United Nations Educational, Scientific and Cultural Organization

URL

Uniform Resource Locator

USGS

United States Geological Survey

WG

Working Group

XML

Extensible Markup Language

2.  Normative references

The following documents are referred to in the text in such a way that some or all of their content constitutes requirements of this document. For dated references, only the edition cited applies. For undated references, the latest edition of the referenced document (including any amendments) applies.

Commonwl.org: Common Workflow Language Specifications, https://w3id.org/cwl/

Arliss Whiteside Jim Greenwood: OGC 06-121r9, OGC Web Service Common Implementation Specification. Open Geospatial Consortium (2010). https://portal.ogc.org/files/?artifact id=38867.

Benjamin Pross, Panagiotis (Peter) A. Vretanos: OGC 18-062r2, OGC API — Processes — Part 1: Core. Open Geospatial Consortium (2021). https://docs.ogc.org/is/18-062r2/18-062r2.html.

Groth, P., Moreau, L.: PROV-overview. An overview of the PROV family of documents. (2013).

Radiant Earth Foundation: SpatioTemporal Asset Catalog specification, https://stacspec.org

STAC Scientific Citation Extension Specification, https://github.com/stac-extensions/scientific

Schema.org: http://schema.org/docs/schemas.html

J. Kunze, J. Littman, E. Madden, J. Scancella, C. Adams: IETF RFC 8493, The BagIt File Packaging Format (V1.0). RFC Publisher (2018). https://www.rfc-editor.org/info/rfc8493.

3.  Introduction

For almost four decades, “Earth Observation” (EO) satellites developed and/or operated by Space Agencies have provided a wealth of data. In past years, the Sentinel missions, along with the Copernicus Contributing Missions, Earth Explorers, and new commercial missions provide new ways to perform the routine monitoring of our environment at the global scale delivering an unprecedented amount of data. This expanding operational capability of global monitoring from space, combined with data from long-term EO archives such as ERS, Envisat and Landsat, in-situ networks, and models provide users with unprecedented insight into how our oceans, atmosphere, land, and ice operate and interact as part of an interconnected Earth System.

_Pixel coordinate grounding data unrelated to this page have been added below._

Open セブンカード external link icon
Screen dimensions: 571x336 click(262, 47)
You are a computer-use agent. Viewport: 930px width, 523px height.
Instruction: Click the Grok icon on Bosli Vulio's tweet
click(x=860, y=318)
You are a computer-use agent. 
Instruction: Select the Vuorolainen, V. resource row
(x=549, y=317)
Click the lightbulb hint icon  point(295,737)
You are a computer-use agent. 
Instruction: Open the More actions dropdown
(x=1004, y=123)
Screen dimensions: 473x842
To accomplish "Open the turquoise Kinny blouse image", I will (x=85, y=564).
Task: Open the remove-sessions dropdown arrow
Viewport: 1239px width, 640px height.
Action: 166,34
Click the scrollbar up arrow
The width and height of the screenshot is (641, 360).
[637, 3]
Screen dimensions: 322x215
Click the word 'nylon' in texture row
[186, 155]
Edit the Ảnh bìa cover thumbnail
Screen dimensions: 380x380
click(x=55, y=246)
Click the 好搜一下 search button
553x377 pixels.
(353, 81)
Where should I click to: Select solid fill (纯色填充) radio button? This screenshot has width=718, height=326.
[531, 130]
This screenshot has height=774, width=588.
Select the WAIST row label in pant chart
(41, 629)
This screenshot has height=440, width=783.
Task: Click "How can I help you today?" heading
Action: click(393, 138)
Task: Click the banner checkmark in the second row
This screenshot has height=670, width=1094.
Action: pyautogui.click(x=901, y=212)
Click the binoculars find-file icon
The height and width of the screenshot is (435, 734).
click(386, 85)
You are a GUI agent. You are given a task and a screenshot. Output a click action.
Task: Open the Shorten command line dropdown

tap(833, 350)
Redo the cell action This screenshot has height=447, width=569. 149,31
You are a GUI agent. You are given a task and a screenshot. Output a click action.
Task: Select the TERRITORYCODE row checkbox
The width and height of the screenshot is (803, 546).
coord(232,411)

To support the use of this data deluge, several Platforms for the Exploitation of Earth Observation data are being developed and operated. These Earth Observation (EO) Exploitation Platforms are collaborative virtual work environments providing access to EO and value-added products together with the tools, processors, and ICT resources required to work with them. The fundamental principle of these platforms’ operations concept is to move the users to the data and tools. Users access a platform work environment providing the data, tools, and resources required, as opposed to downloading, replicating, and exploiting data ‘at home’.

Unfortunately, most Platforms are running in closed silos and the scientific impact of their usage is hard to measure as most of the derived publications do not include clear references to the EO applications executed, their algorithms, software, applications, and data resources used to produce the results.

Platforms are missing the tools to make modern scientific results reproducible and able to pass the scientific knowledge over to the next generation of researchers in three main reference areas: the scientific articles that describe the results, the data sets used or produced, and the software that embodies the logic of the data transformation.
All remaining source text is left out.